Tuesday, April 24, 2012

InfiniteWakefulIntentService

If you want to do work in a service in a background thread, Android provides a class called IntentService, which does everything for you (except doing the actual work ;)). Now, if you want to do the above and acquire a wakelock, so the device doesn't fall asleep while you're doing boring work, there's Mark Murphy's WakefulIntentService.

These are two great tools for developers, but I've come across a situation where I need the mentioned functionality, but instead of doing work and stopping immediately after it has finished, I had to wait for a callback to return.
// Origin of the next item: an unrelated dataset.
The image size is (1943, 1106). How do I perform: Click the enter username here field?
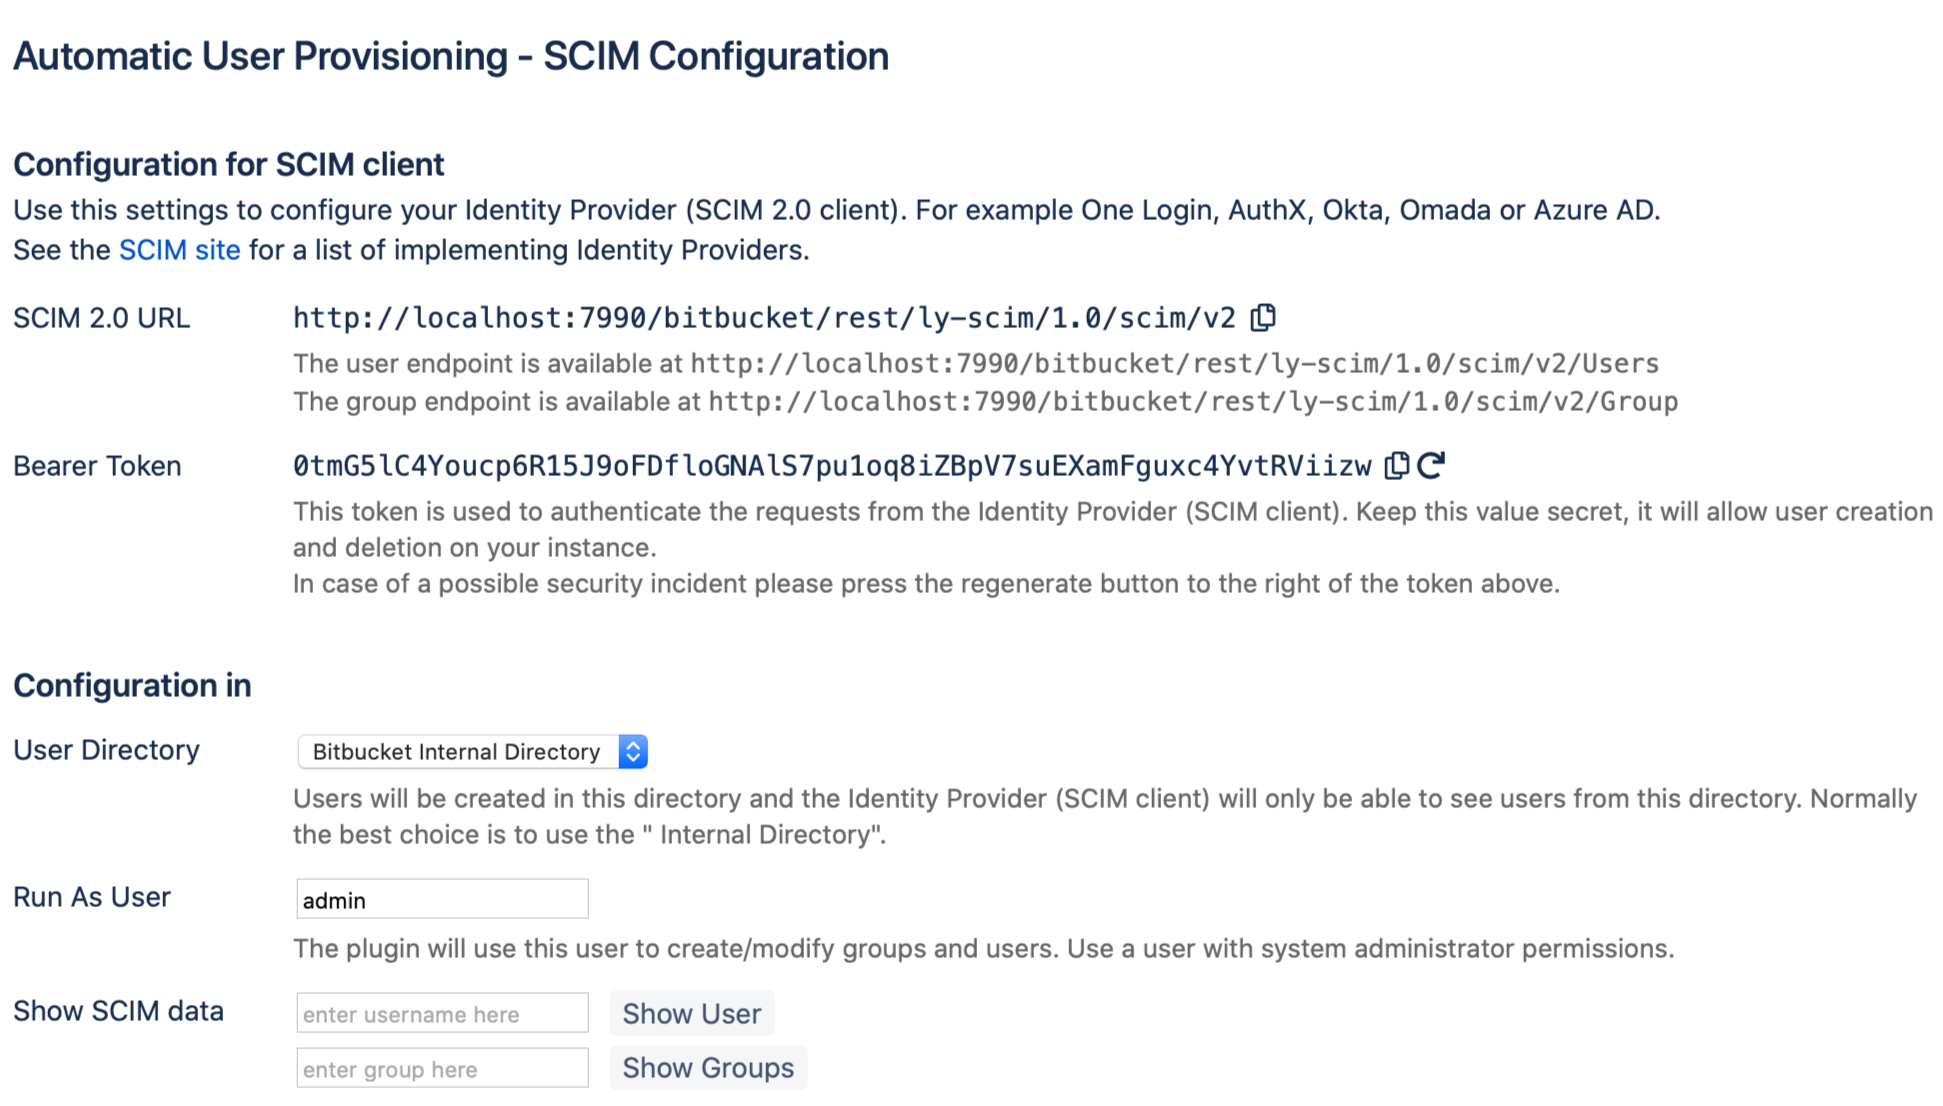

If you used a IntentService in this case, the callback wouldn't ever succeed, because the implementation of IntentService destroys itself immediately after onHandleIntent() returns.

In my case, waiting for the callback of Text-To-Speech was crucial, so I had to find a solution. After fiddling with threads, tasks, handlers, loopers and the like for a few hours, I figured that it would be easier to modify IntentService instead of make the callback blocking. That's what I came up with: InfiniteWakefulIntentService.


Besides acquiring a wakelock and doing your work in a background thread, this service allows you to queue up as much work as you want. The service will do job after job, until there is no more work to do. Most importantly, it will ask your every now and then implementation if all work is done, e.g. waiting for callbacks, via isFinished().

You can find a meaningless sample implementation here. The result of isFinished() depends on various factors:
  1. is the TextToSpeech helper already instantiated?
  2. is TextToSpeech service ready for work?
  3. has the TextToSpeech helper finished emptying the queue?
  4. has TextToSpeech finished speaking?